Why Episodic Data is the Correct Choice for RAG Systems in LLMs

August 18, 2024

When implementing RAG systems, one of the most crucial decisions involves determining the type of data to retrieve and inject into the model's prompt. The debate between using episodic (example-based) data and informative (theory-based) data has huge implications on the effectiveness of your system. In this article, we will explore why episodic data is the superior choice for RAG, particularly in the context of large language models (LLMs).

Understanding Episodic vs. Informative Data

Episodic data is data that shows how something can be done through step-by-step examples. Imagine using Chegg to solve a math problem: instead of merely understanding the theory, you're walked through each step to get the solution. This is in contrast to informative data, which is more theoretical and abstract, like reading a textbook that explains concepts without practical applications.

For LLMs, episodic data yields much higher results when used in RAG systems.
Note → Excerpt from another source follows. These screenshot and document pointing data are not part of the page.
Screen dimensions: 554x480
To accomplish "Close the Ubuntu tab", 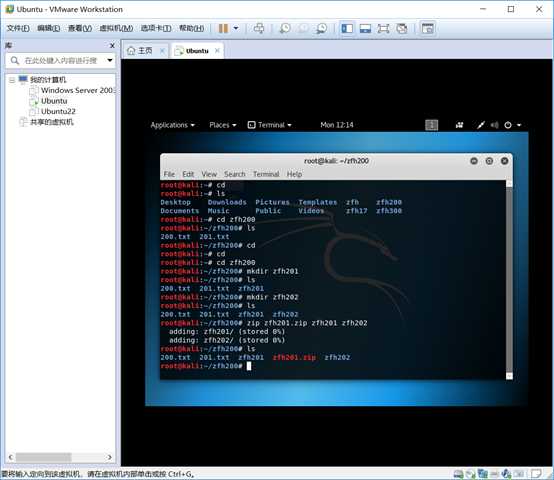I will [x=217, y=51].
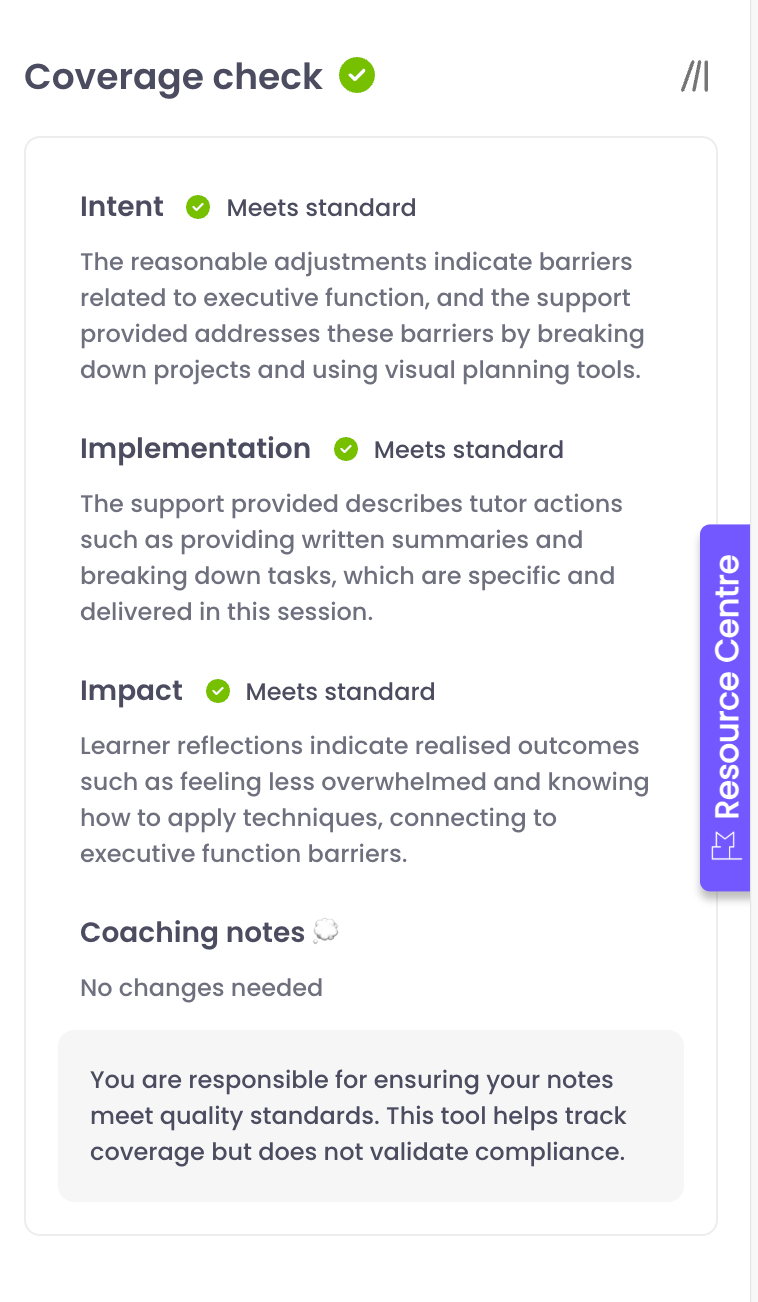The width and height of the screenshot is (758, 1302).
Task: Click the green tick next to Impact
Action: point(218,691)
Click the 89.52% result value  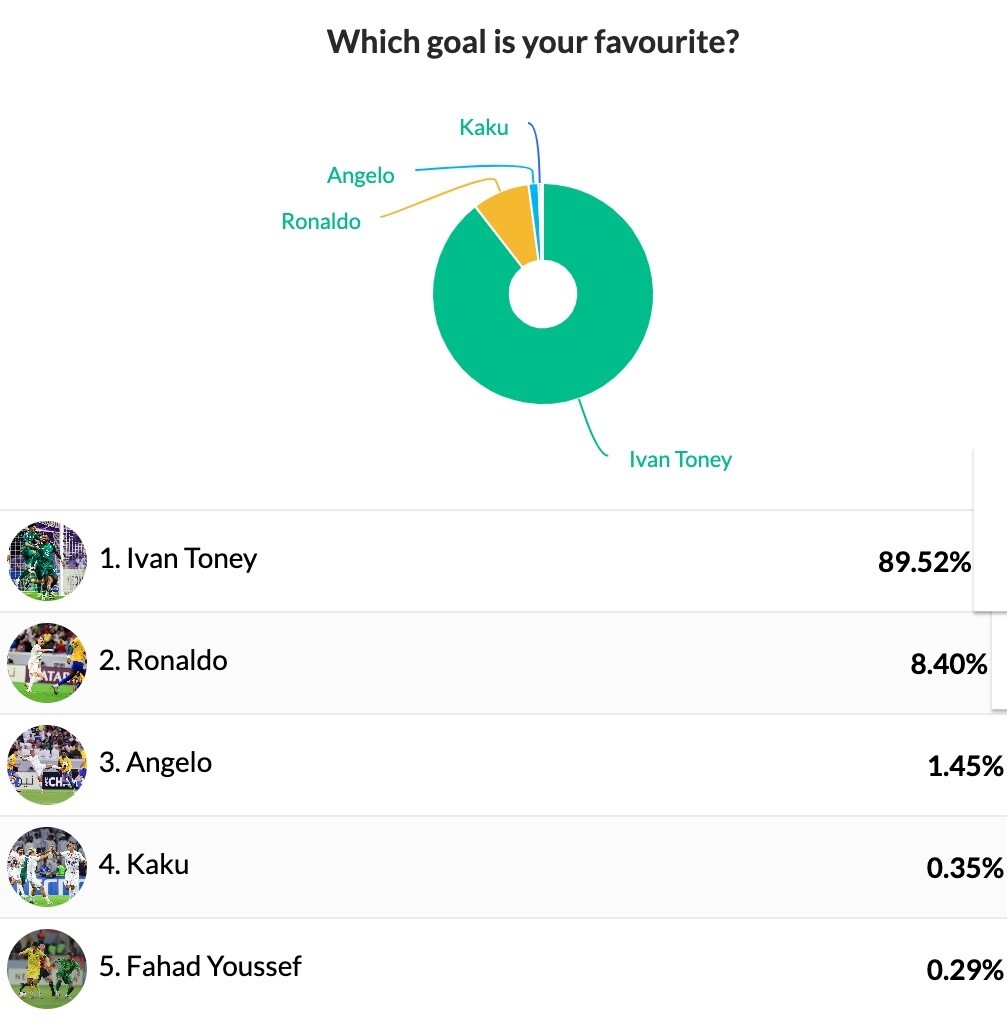coord(924,563)
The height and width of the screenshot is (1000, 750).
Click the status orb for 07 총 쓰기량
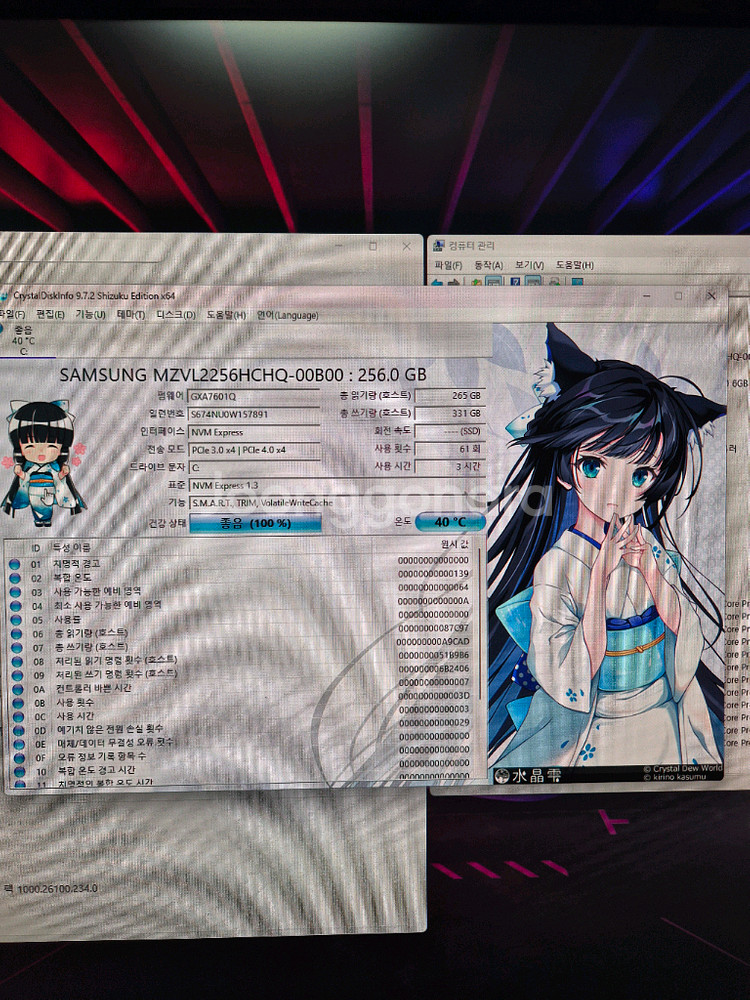click(x=15, y=647)
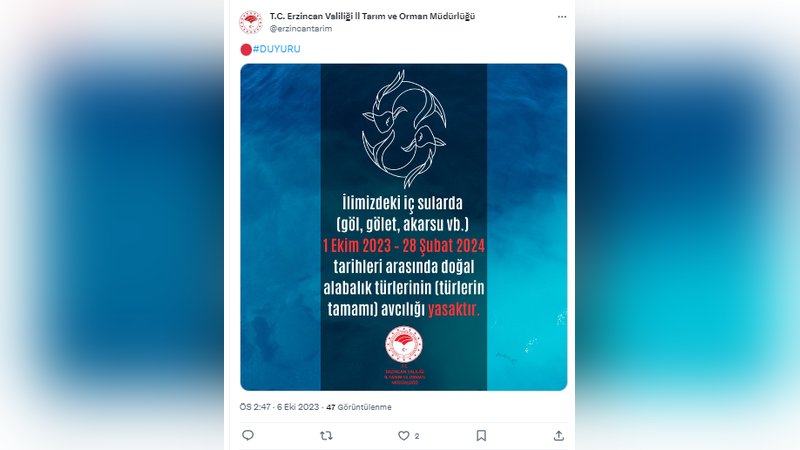800x450 pixels.
Task: Open the #DUYURU hashtag link
Action: click(277, 49)
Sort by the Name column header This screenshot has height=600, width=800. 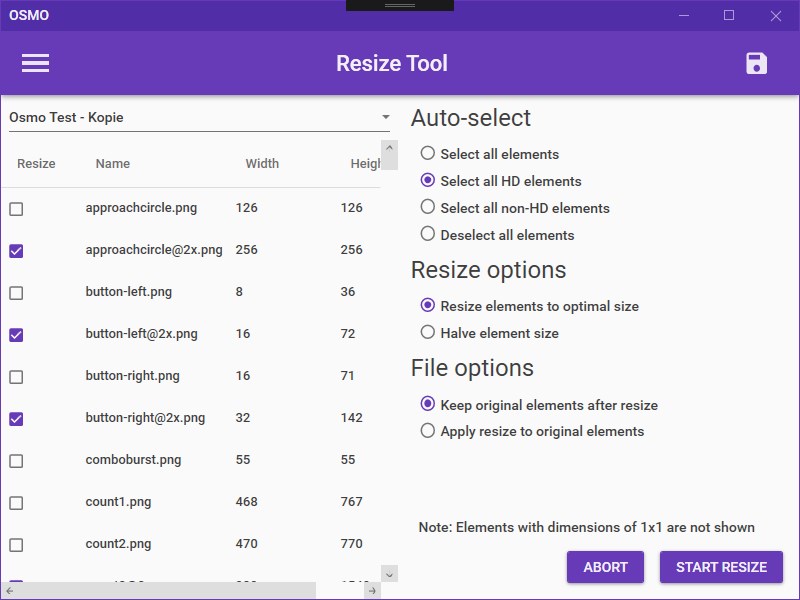tap(113, 164)
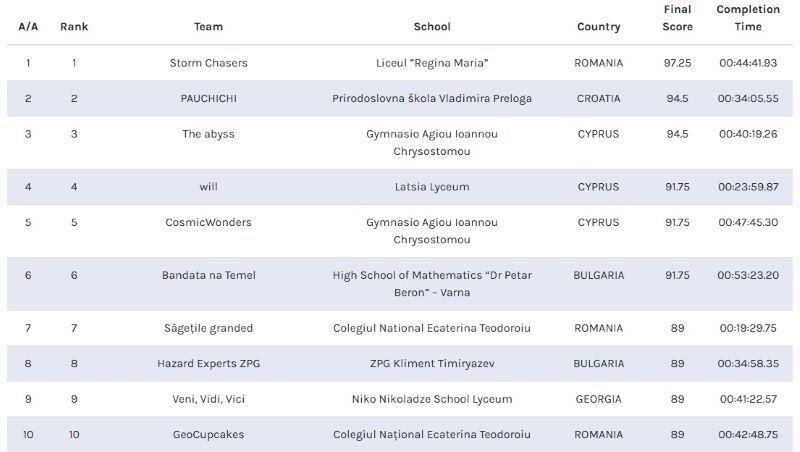Click the Country column header

pos(598,27)
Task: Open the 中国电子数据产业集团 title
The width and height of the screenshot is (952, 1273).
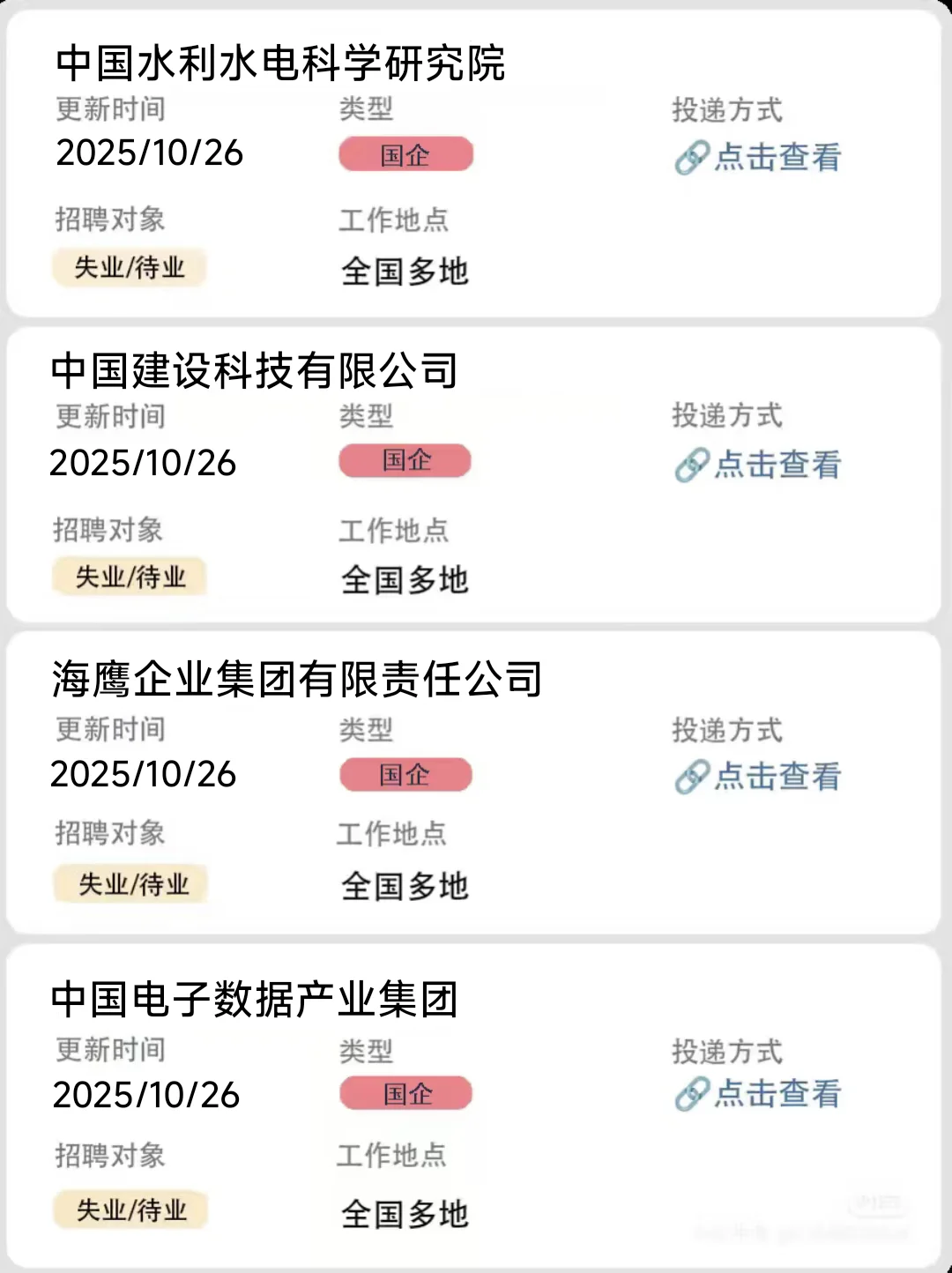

The reason lies in how these models are trained and how they process input tokens. While you can fine-tune a model to retrieve informative data and generate a solution, the outcome will never be as effective as when you provide the model with episodic data relevant to the query. The key difference is that episodic data aligns better with the model's tokenization and generation process, leading to higher quality responses.

The Challenge of Episodic Data

Despite its advantages, episodic data is much more difficult to obtain. Most of it isn't tracked or documented, whereas informative data is readily available in textbooks, blogs, and technical documentation. This scarcity of episodic data poses a significant challenge but also underscores its value.

A Practical Example

Consider a new coding language that has just been released. You set up two RAG systems to compete on which can code better in this new language. The first system has access to episodic data—examples of the language being used in practice. The second system relies on informative data—documentation explaining what each class and function does.

While you could create a sophisticated multi-step query system that retrieves relevant documentation and pieces together an answer, this approach is rarely successful in practice. Instead, injecting the prompt with episodic data—examples of the language in action—provides the model with the correct tokens, resulting in a more accurate and higher-quality response.

Tokens: The Key to Effective RAG

When designing RAG systems, it's crucial to think about what you're inserting into the prompt. You're not just providing data; you're supplying the tokens that the model will use to generate an answer. If you have two LLMs designed for coding in Python, which one will perform better: the model trained on the best Python courses or the one trained on the best Python code?

The answer is clear: the model trained on the best Python code will outperform the other because it has been exposed to actual examples of coding. This distinction between theory (informative data) and practice (episodic data) is vital for RAG systems. For humans, the best data might be course content, but for an LLM, the best data is the examples.

Conclusion

In summary, when working with RAG systems, the type of data you inject into the prompt is critical to the output you receive. Episodic data, which provides examples of tasks being done, offers a significant advantage over informative data, which is theoretical. By focusing on providing the correct tokens through episodic data, you can significantly enhance the performance of your RAG system. Remember, what you put into these models is extremely influential in determining what you get out.